Stored dataset items
Segment Open
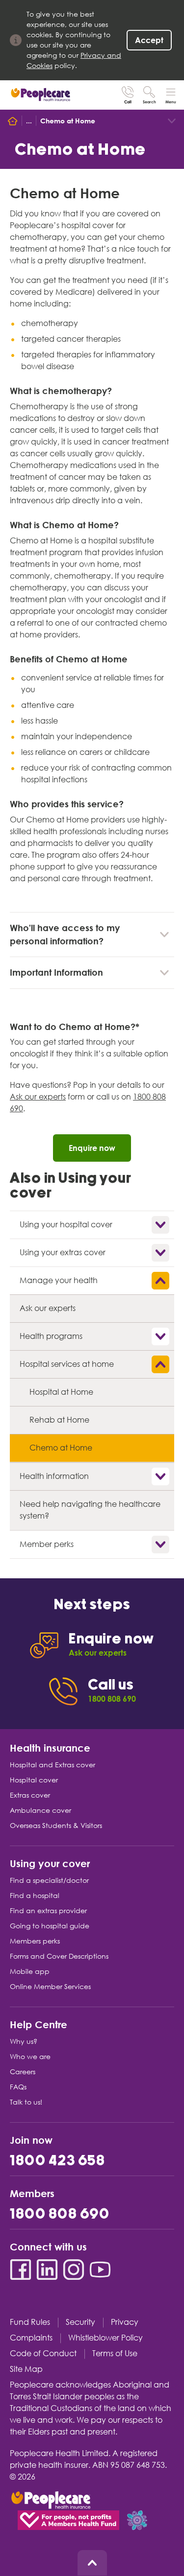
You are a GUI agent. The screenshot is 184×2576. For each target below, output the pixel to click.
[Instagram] (73, 2269)
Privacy (124, 2322)
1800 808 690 (59, 2214)
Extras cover (30, 1795)
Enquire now (92, 1148)
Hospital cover (34, 1780)
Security (80, 2322)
Segment Closed
Exercise goal -> Please print all of the records above exactly, omitting each picture.

Output below ->
You are a GUI agent. The screenshot is 184×2576. For each target below, output the pixel to click.
[Instagram] (73, 2269)
Privacy (124, 2322)
1800 808 690 (59, 2214)
Extras cover (30, 1795)
Enquire now (92, 1148)
Hospital cover (34, 1780)
Security (80, 2322)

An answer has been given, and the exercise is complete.